Definitivamente não há relação entre ingestão materna de leite e produção de leite!

 

 

  • Alimentos saudáveis, canja de galinha, canjica, gemada, leite de coco, alimentos à base de cereais, caldo de cana, água de rapadura

Todos esses alimentos podem ser ingeridos pela nutriz com parcimônia, sem excessos. A alimentação saudável é a base para a produção láctea. Os alimentos possuem vitaminas, minerais, proteínas, lipídeos necessários tanto para a saúde materna quanto para a composição do leite materno.

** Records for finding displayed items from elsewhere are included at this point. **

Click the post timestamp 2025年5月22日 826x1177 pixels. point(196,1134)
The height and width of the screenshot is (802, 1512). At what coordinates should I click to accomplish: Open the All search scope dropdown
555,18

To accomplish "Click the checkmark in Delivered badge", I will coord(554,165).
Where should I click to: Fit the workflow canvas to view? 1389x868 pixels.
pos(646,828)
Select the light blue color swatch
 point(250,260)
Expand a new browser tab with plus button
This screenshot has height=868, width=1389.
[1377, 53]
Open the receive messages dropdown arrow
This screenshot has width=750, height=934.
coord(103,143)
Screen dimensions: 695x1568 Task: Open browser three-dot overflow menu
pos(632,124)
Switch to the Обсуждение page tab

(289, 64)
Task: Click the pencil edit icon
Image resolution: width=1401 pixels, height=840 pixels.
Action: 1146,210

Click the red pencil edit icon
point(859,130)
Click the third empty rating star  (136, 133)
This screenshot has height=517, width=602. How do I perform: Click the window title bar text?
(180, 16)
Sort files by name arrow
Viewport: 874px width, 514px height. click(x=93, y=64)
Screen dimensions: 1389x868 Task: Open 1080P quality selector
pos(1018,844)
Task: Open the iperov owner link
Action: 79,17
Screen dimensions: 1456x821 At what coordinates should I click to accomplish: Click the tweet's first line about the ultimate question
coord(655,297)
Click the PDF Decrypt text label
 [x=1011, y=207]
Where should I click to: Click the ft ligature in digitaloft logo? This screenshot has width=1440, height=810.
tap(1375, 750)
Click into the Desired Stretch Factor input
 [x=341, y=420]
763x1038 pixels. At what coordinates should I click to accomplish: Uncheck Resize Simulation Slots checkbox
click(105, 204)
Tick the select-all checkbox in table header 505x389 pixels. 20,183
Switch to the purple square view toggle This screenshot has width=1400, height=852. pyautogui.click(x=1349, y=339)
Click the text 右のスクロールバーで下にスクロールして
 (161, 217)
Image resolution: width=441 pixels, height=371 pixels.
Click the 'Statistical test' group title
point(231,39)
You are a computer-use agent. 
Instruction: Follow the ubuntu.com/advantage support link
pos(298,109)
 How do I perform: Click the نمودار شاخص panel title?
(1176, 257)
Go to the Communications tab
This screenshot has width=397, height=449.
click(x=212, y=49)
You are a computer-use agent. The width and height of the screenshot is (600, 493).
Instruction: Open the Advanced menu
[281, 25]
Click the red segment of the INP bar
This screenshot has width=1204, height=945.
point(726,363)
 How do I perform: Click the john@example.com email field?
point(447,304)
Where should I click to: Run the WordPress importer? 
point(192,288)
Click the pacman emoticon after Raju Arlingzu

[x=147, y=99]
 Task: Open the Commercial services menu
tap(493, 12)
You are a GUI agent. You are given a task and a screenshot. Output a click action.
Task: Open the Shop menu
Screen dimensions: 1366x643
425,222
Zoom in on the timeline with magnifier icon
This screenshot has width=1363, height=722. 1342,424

Alguns alimentos mais calóricos são importantes para a dieta materna, mas com equilíbrio. Por exemplo, os alimentos com milho, arroz, canjica, fubá, fornecem glicose e, consequentemente, energia à lactante mas, se ingeridos em excesso, podem dificultar a perda de peso resultante da gestação e até mesmo favorecer o sobrepeso/obesidade.

 

 

Além do aporte de nutrientes, muitos alimentos são carregados de crenças e, ao ingeri-los, a mulher realmente acredita que haverá efeitos sobre seu leite. Em consequência, há maior liberação de ocitocina com o relaxamento materno e confiança nos alimentos. Dessa forma, o efeito é fisiológico e também psicológico.

 

Desta forma, a mulher pode ingerir alimentos que acredite auxiliarem na produção láctea de acordo com sua cultura, desde que isso ocorra de maneira equilibrada e não seja prejudicial à mãe ou ao bebê, pois ainda que os efeitos não sejam diretamente relacionados ao aumento da produção (a maioria não tem ação na prolactina e ocitocina, por exemplo), a nutrição adequada é essencial na produção e os aspectos emocionais podem favorecer no aumento da confiança e relaxamento materno, auxiliando na descida do leite.